The last part of the command, --org dev, tells CumulusCI in which scratch org to run the flow. In this case, the scratch org is called dev.

Capture Changes Locally on Your Computer

Time to start implementing! In the scratch org you just created and configured with CumulusCI, create objects and fields for tracking deliveries.



The steps below assume a base knowledge about how to create custom objects and fields declaratively via Salesforce Setup. For a refresher, see the links to user documentation in the Resources section at the end of this unit.

  1. If you don’t already have VS Code open, open your repository in the VS Code Terminal by choosing Repository→Open in Visual Studio Code in GitHub Desktop.
  2. Open the scratch org named dev in a new browser window by running the following command: cci org browser dev
  3. Now that the scratch org is open in your browser window, build the customizations you outlined in your GitHub Issue:
    • Object: Delivery (Auto Number record label name)
      Note: Create a new custom tab for this object
      • Field: Scheduled Date (Date/Time)
      • Field: Status (Picklist)
        • Requested
        • Scheduled
        • Completed
        • Canceled
      • Field: Supplier (Lookup to Account)
    • Object: Delivery Item
      • Field: Delivery (Lookup to Delivery)
      • Field: Food Storage (Picklist)
        • Non-refrigerated
        • Frozen
        • Refrigerated
      • Field: Food Expiration Date (Date)


By creating only custom objects and fields—and no automation or custom code—you’ve created what’s known as a schema-only package. We recommend building schema-only packages to get comfortable with the whole building and packaging process before exploring more complex customizations that use Apex.

With customizations created in the dev scratch org, it’s time to capture the changes to the GitHub repository on your computer. 

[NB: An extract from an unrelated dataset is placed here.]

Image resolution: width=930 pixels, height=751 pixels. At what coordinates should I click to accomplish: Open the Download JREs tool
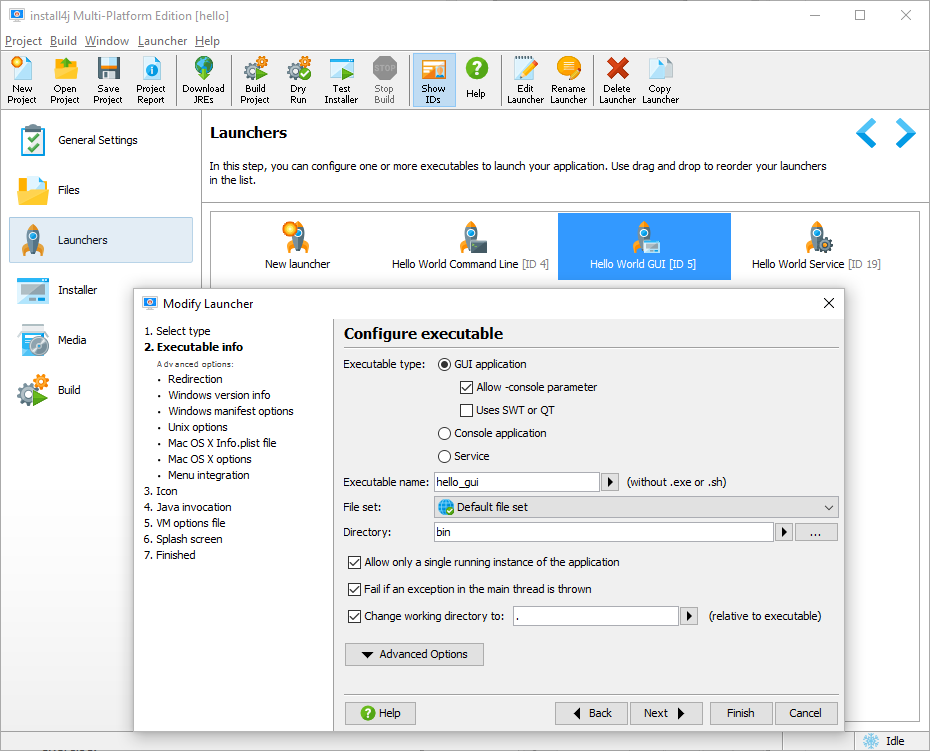tap(203, 81)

  1. To show a list of all the changes detected in your dev scratch org, type the following command in the VS Code Terminal: cci task run list_changes --org dev
  2. You’ll notice the list includes your schema changes—the objects and fields you just created—as well as some others: page layouts and profiles that were automatically updated as you made your changes.
    Sample output from the list_changes task, showing components that were changed
  3. It’s best to leave profiles out of a managed package. Modify the command to exclude profiles: cci task run list_changes --org dev -o exclude "Profile:"

With the list of changes looking good, you’re ready to capture your changes. Use a command similar to the list one you used a moment ago to retrieve all changes and exclude those profile changes.

Pro Tip: You can edit and re-run a command so that you don’t have to type it out again. Press the up arrow on your keyboard to recall the last command you used, then, edit it and press Return to run the command.

Enter this command to retrieve: cci task run retrieve_changes --org dev -o exclude "Profile:"

Your changes should now appear in GitHub Desktop. GitHub Desktop tracks changes to files in your repository automatically and shows them to you so you can store them in version control and share them with teammates (you’ll do this in the next unit).

All changes to the project will go through this same cycle. Like riding a bicycle: the same process is used on any CumulusCI project. Learn this once and and you can reuse it everywhere!